Explanation of the code:

{                       # on stack are functions g h
  2,                    # build array [0 1] -> g h [0 1]
  0+                    # append 0 -> g h [0 1 0]
  %                     # apply function h to each element -> g [h(0) h(1) h(0)]
  /                     # apply function g to each element
                        # and break up the array -> g(h(0)) g(h(1)) g(h(0))
  -                     # subtract last two -> g(h(0)) g(h(1))-g(h(0))
  {@*+}++               # append function body to these values
}:k;                    # save function to variable k

Haskell, 31

(f%g)x=f(g 0)+x*(f(g 1)-f(g 0))

Version in which the function body contains only variables (equivalent at run time, but closer to the question's form), 38 characters:

(f%g)x=a*x+b where h=f.g;b=h 0;a=h 1-b

Note that in both cases, since Haskell uses curried functions, there is no explicit construction of the composed function as it is implicit in % being defined with three arguments: function f, function g, value x.

Example use:

> ((\x -> 2*x + 3)%(\x -> 3*x + 4)) 0
11
> ((\x -> 2*x + 3)%(\x -> 3*x + 4)) 4
35

Ungolfed second form:

(f % g) x = a * x + b        -- equivalent: (f % g) = \x -> a * x + b
  where
    h = f . g                -- use built in function composition to bootstrap
    b = h 0                  -- constant term of composed function
    a = h 1 - h 0            -- linear term of composed function

vba, 89

Function f(g,h,x)
f=Evaluate(Replace(g,"x","*("&Replace(h,"x","*"&x)&")"))  
End Function

usage/result

?f("2x+3","3x+4",1)
17

Lua, 87

function f(g, h)local a,b=g(h(1))-g(h(0)),g(h(0))return function(x)return a*x+b end end

Ruby >=1.9, 55

f=->g,h{a=(g[1]-g[0])*(h[1]-h[0]);b=g[h[0]];->x{a*x+b}}

Less golfed:

def c(f,g)
  f_a=f[1]-f[0]
  g_a=g[1]-g[0]
  a=f_a*g_a
  b=f[g[0]]
  ->x{a*x+b}
end

SML (60 chars)

fun f g h=let val c=g(h 0)val m=g(h 1)-c in fn x=>m*x+c end;

Ungolfed:

fun f g h =
    let val c = g (h 0)
        val m = g (h 1) - c
     in fn x => m*x + c
    end;

PHP 72

Apparently I completely missed the point of this code-golf.

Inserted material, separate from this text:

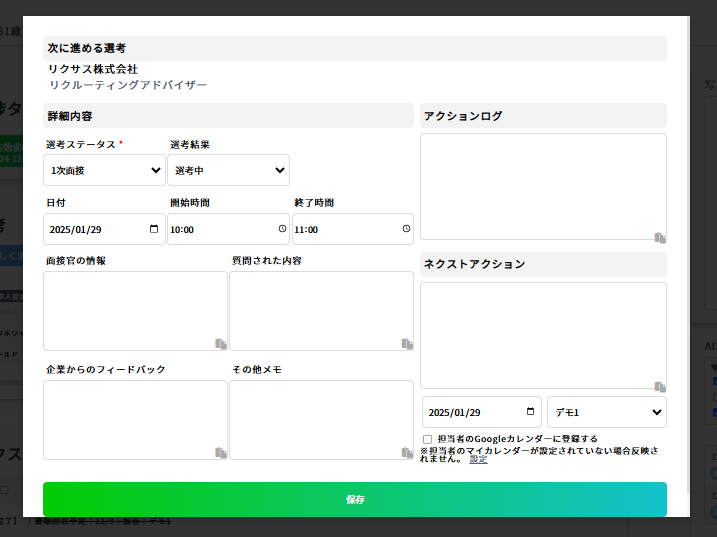Open 選考結果 dropdown showing 選考中
Image resolution: width=717 pixels, height=537 pixels.
click(229, 170)
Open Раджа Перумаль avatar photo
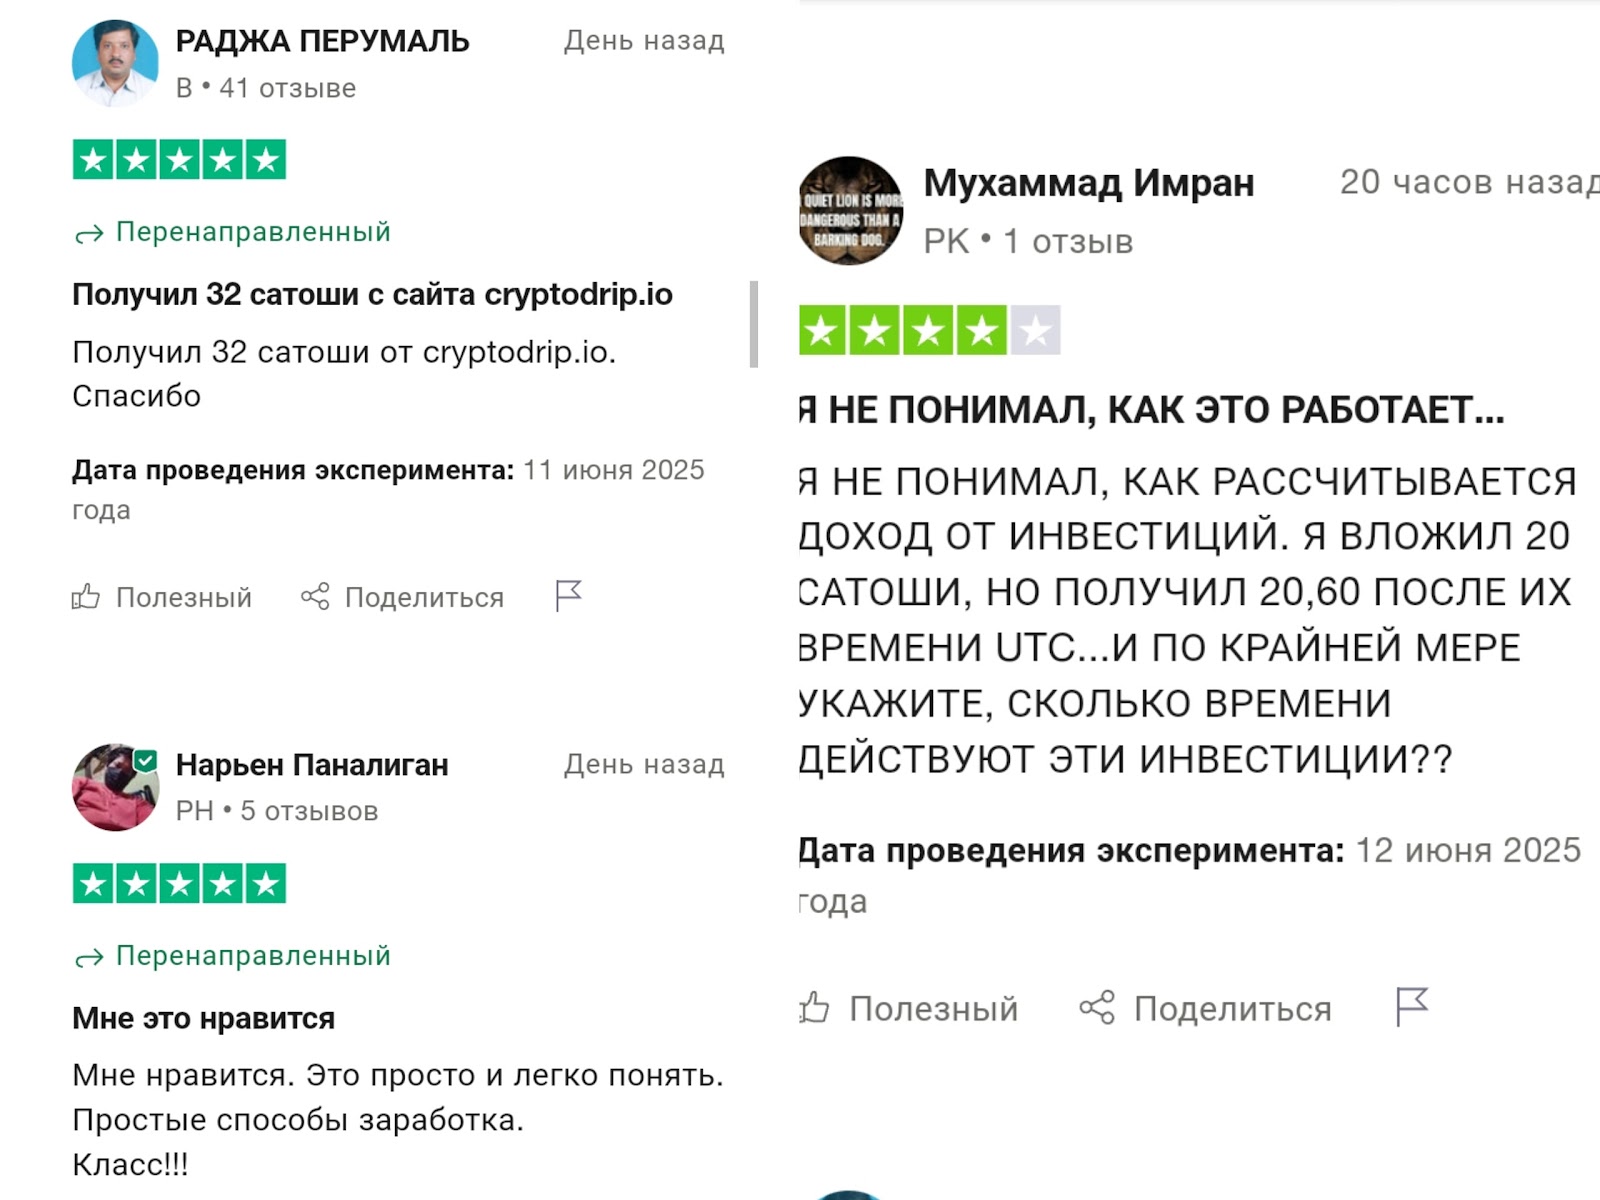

I'm STILL not sure if I understand it correctly. Is no output required? Can I assume the methods of g and h? Here's a new version based off the old one:

<?=$f=function($g,$h,$x){return$k=($g[0]*$h[0]*$x)+($g[0]*$h[1])+$g[1];}

If this is still wrong, I give up.

PHP 176

The requirements are kind of confusing, but here's what I think you meant:

<?=f($argv);function f($a){$x=$a[3];$g=explode("x",$a[1]);$h=explode("x",$a[2]);return$k=($g[0]*$h[0])."*$x+".(($g[0]*$h[1])+$g[1])."=".(($g[0]*$h[0]*$x)+($g[0]*$h[1])+$g[1]);}

Usage: php f.php 2x+3 3x+4 5

Output: 6*5+11=41

Another Example

Usage: php f.php 4x-7 3x+4 2

Output: 12*2+9=33

Method

As you described, we can't simply output the answer with g(h(x)), we had to create function f(g,h) which determines what both the functions would be together, and return that as a new function: k(x).

Is this what OP meant?

Ungolfed

<?php

function f($a) {
    $x=$a[3];
    $g=explode("x",$a[1]);
    $h=explode("x",$a[2]);
    $k  = $g[0]*$h[0];
    $k .= "*";
    $k .= $x;
    $k .= "+";
    $k .= ($g[0]*$h[1])+$g[1];
    $k .= " = ";
    $k .= ($g[0]*$h[0]*$x) + ($g[0]*$h[1])+$g[1];
    return $k;
}

echo f($argv);

Erlang 54:

1> F = fun(G,H)->B=G(H(0)),A=G(H(1))-B,fun(X)->A*X+B end end.
2> (F(fun(X) -> 2*X+3 end, fun(X) -> 3*X + 4 end))(0).
11
3> (F(fun(X) -> 2*X+3 end, fun(X) -> 3*X + 4 end))(1) - v(2).
6

Common Lisp (108)

(defun f(g h)(let*((d(g 0))(c(-(g 1)d))(z(h 0))(e(-(h 1)z))(a(* c e))(b(+(* c z)d)))(lambda(x)(+(* a x)b))))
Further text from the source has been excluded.